BEGIN Data records

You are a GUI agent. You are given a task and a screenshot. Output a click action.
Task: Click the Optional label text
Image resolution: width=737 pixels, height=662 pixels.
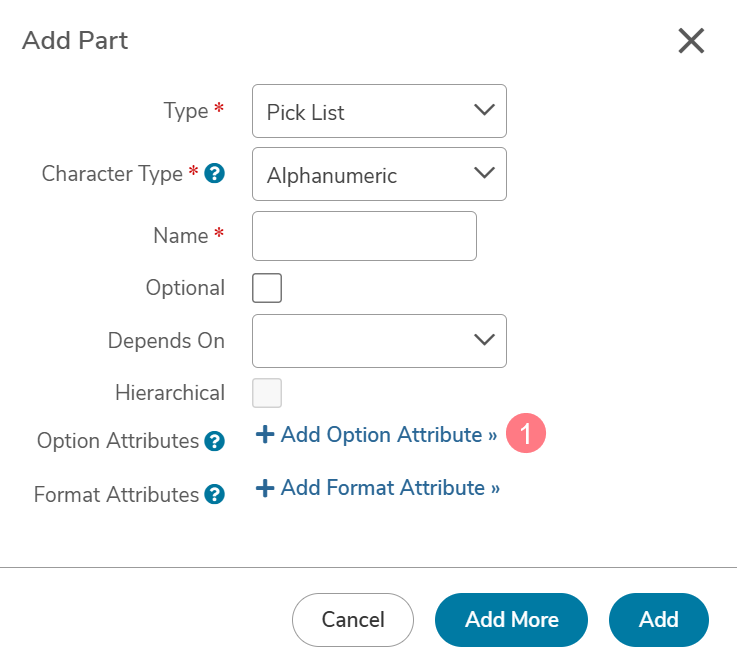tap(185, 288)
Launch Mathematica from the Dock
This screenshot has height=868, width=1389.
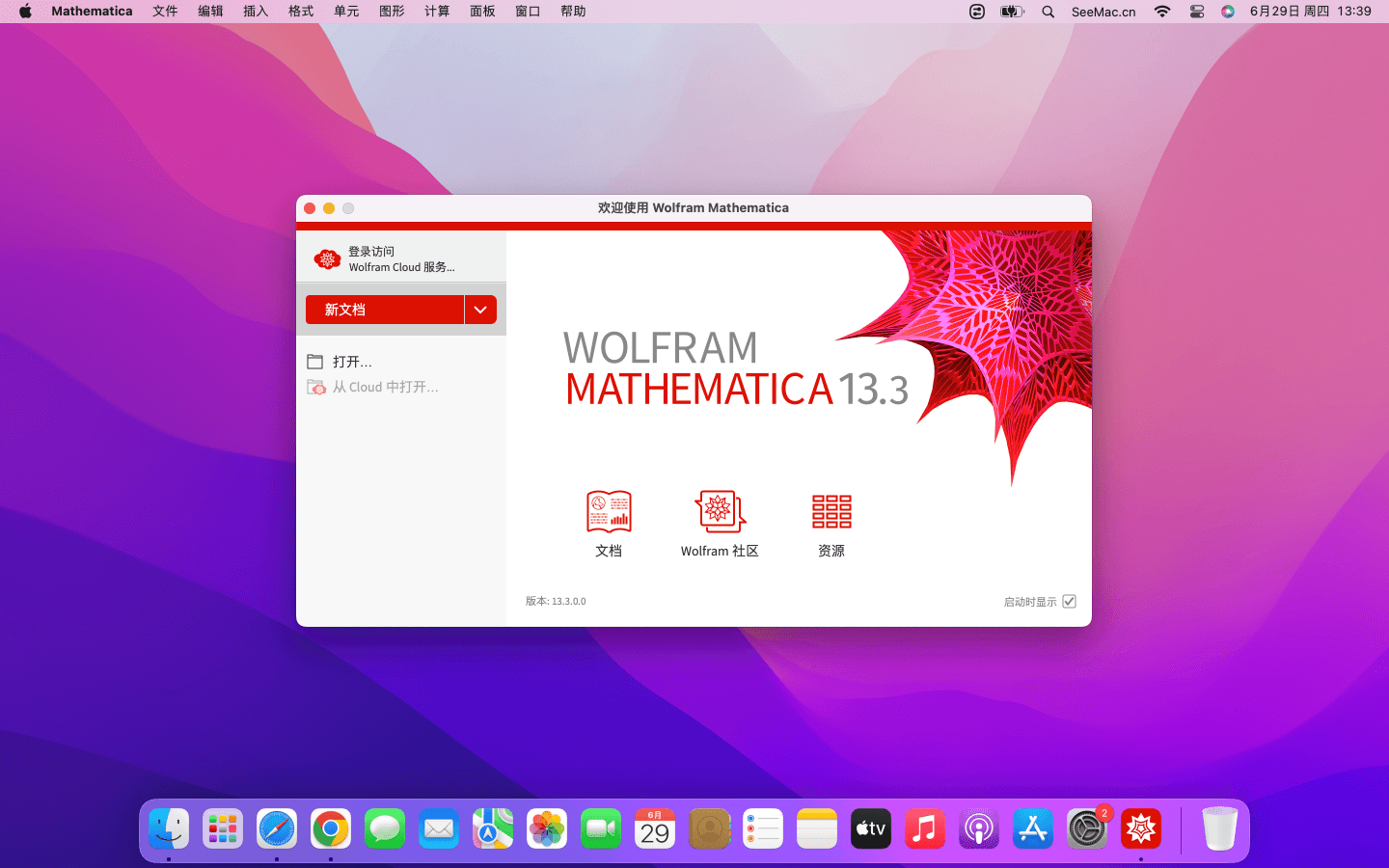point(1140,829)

END Data records
BEGIN Data records

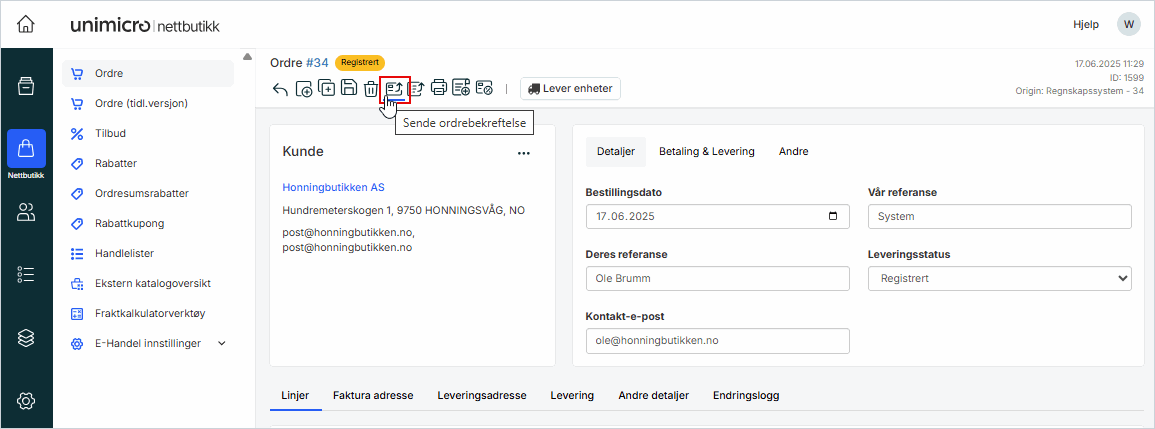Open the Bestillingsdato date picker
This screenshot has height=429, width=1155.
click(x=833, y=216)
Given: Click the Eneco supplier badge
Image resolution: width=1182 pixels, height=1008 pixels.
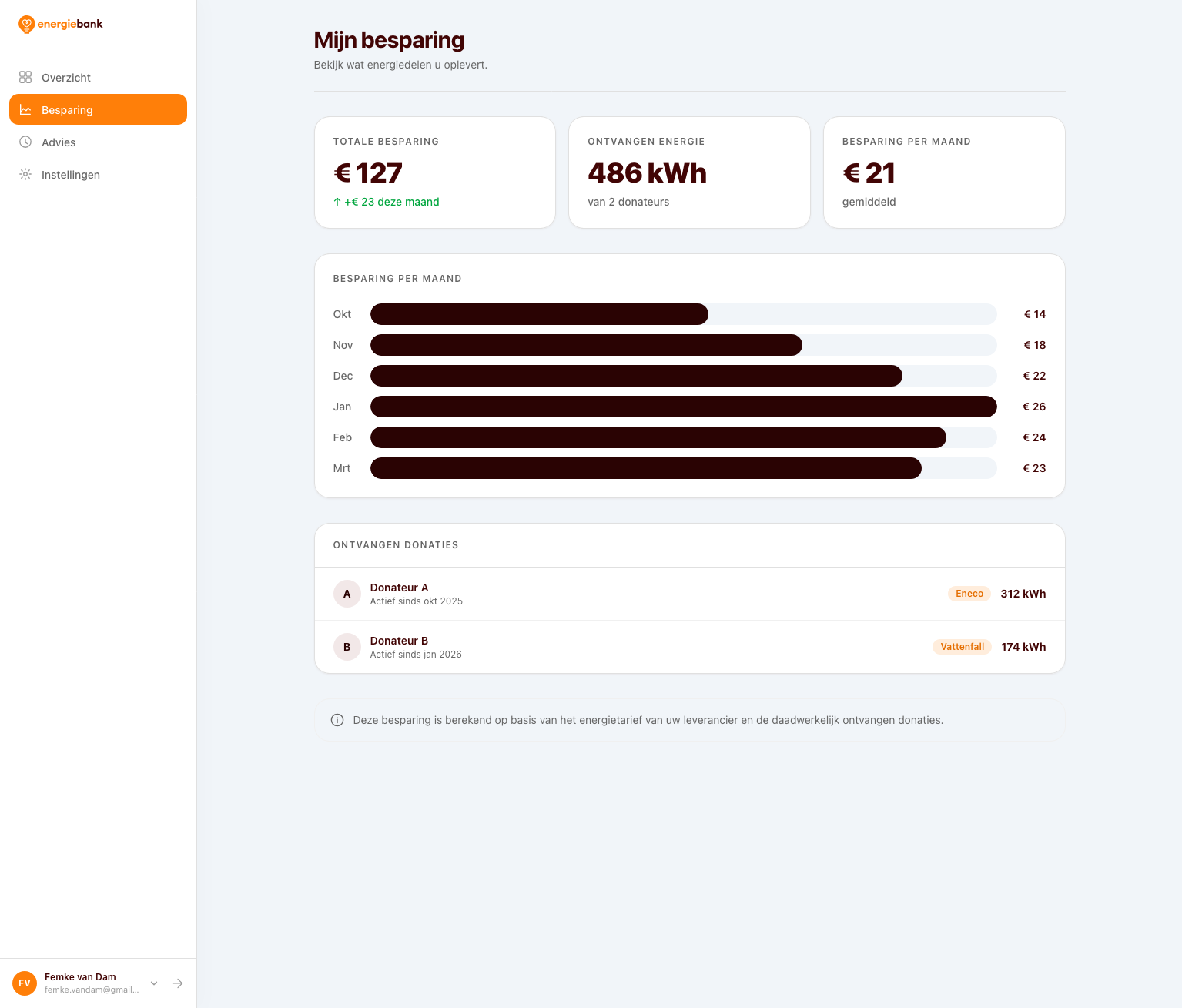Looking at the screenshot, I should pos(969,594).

END Data records
BEGIN Data records

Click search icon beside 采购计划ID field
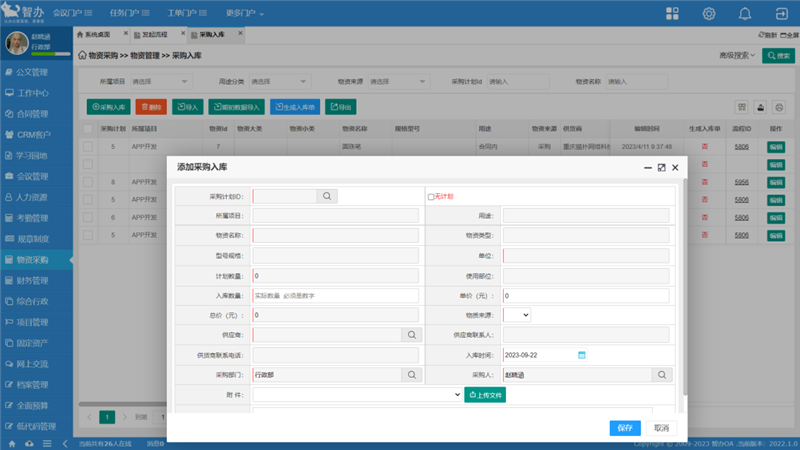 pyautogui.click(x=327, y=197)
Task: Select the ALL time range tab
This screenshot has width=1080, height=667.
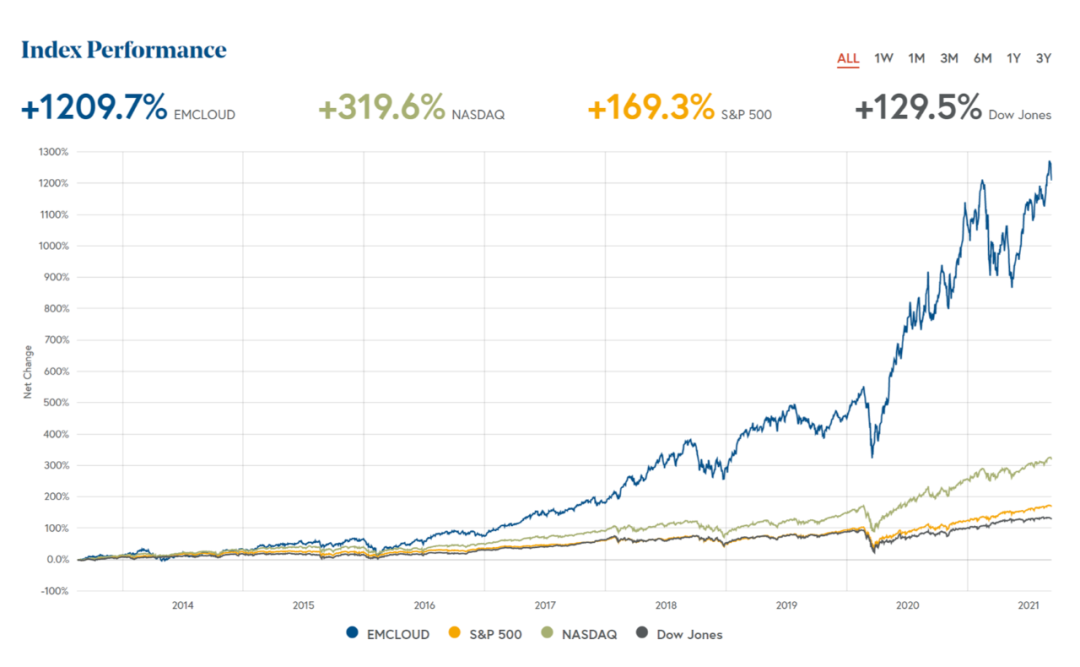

END Data records

▸ **Exercise**:
Pictures aside, return exactly the lines from the data above, starting at the line that has "Click search icon beside 采购计划ID field" and ending at the line that has "This screenshot has width=1080, height=667.", both included.

▸ **Reply**:
Click search icon beside 采购计划ID field
 pyautogui.click(x=327, y=197)
Task: Select the ALL time range tab
This screenshot has width=1080, height=667.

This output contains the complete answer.